A little more from Professor Castle.

Her thesis is that Catherine is in need of enlightenment - that she is only half awake most of the time, and has to be shocked into full consciousness of her world.

She suggests that this state reflects Mary Wollstonecraft's analysis of the position of women... "that society kept women - as a sex - in a state of intelletual childishness from which few were able to escape. Because they were brought up only to please men... wome failed to develop their own innate paowers of judgement and understanding."

Austen "connects Catherine's failure to think with the fact that she has never been taught to think. The problem is not individual incapacity but lack of education: Catherine has been made stupid - by a society which falis to honour the intelligence of its female members....No one - until she meets Henry Tilney - has ever shown Catherine that she can be anything other than a 'sad little shatterbrained creature'.

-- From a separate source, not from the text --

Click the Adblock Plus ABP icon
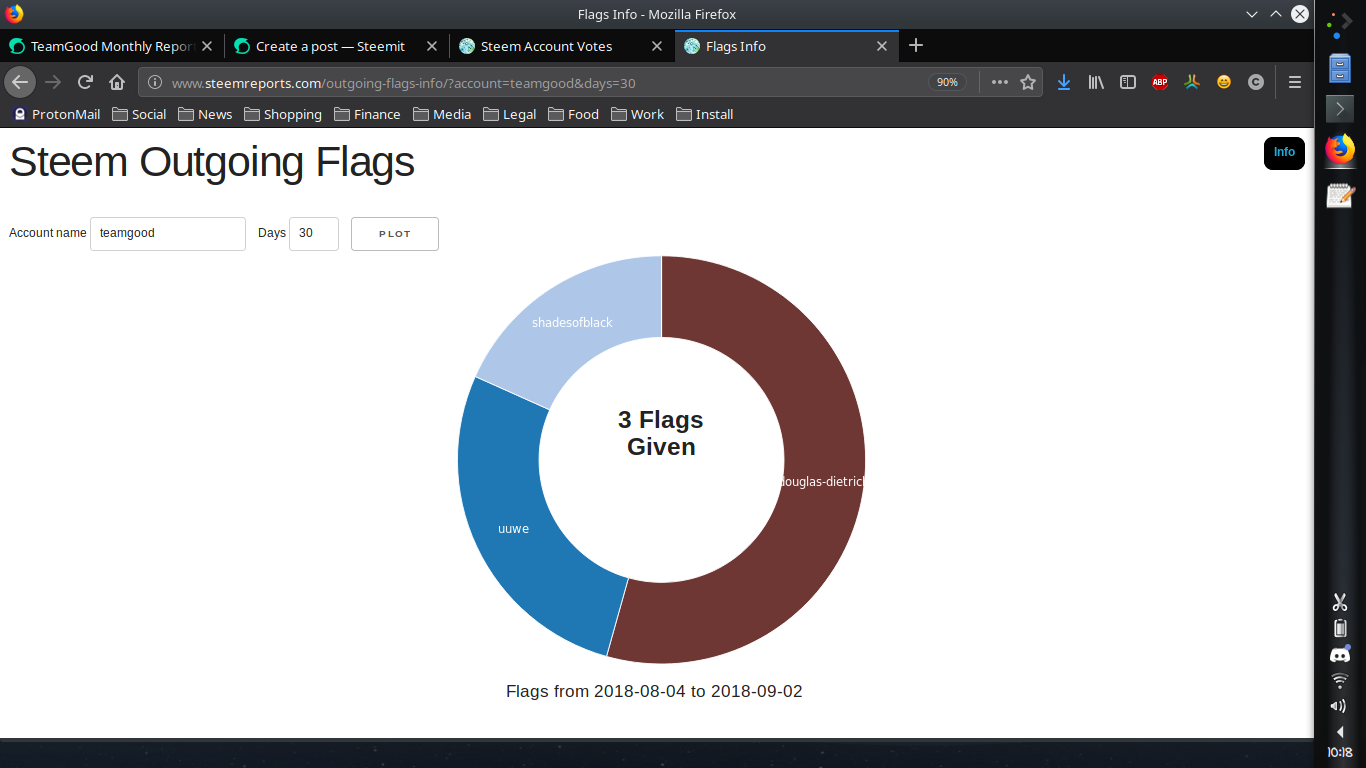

Castle thinks that NA is about Catherine's enlightenment "in part through the tactful ministrations of Henry Tilney. ... Henry does not so much tell Catherine what to think as show her that she can think.... he knows that Catherine's problem can only be rectified by letting her muddle through on her own. Only by not explaining - by refusing to treat her as anything other than an intellectual equal - can he help her to develop, belatedly, a sense of autonomy.

"The paradoxical struggle pays off. For when Catherine faces her greatest moral and intellectual challenge - how to judge the behaviour of Henry's own father- she faces it utterly on her own. In the scene of Catherine's lonely homecoming after the explusion from NA, Austen allegorizes the coming of a woman into a sense of her own cognitive and ethical powers. Neither parent nor lover nor friend can guide her now: she has to decide for herslef the meaning of the General's behaviour. Yet she meets the challenge triumphantly. In trusting, through all the pain she feels, to her own deepest understanding of the General's character... she lays claim to her own "powers of mind", and achieves for the first time an exhilarating and (for her) revolutionary inner freedom.... By loving the one pereson who refuses to condescend to her, she demonstrates that condescension is no longer necessary"

Although I was rather startled at this interpretation of NA, it appeals to me, and it certainly makes me think more sympathetically about Catherine's plight at the beginning. In some ways it makes HT one of JA's more enlightened heroes, too.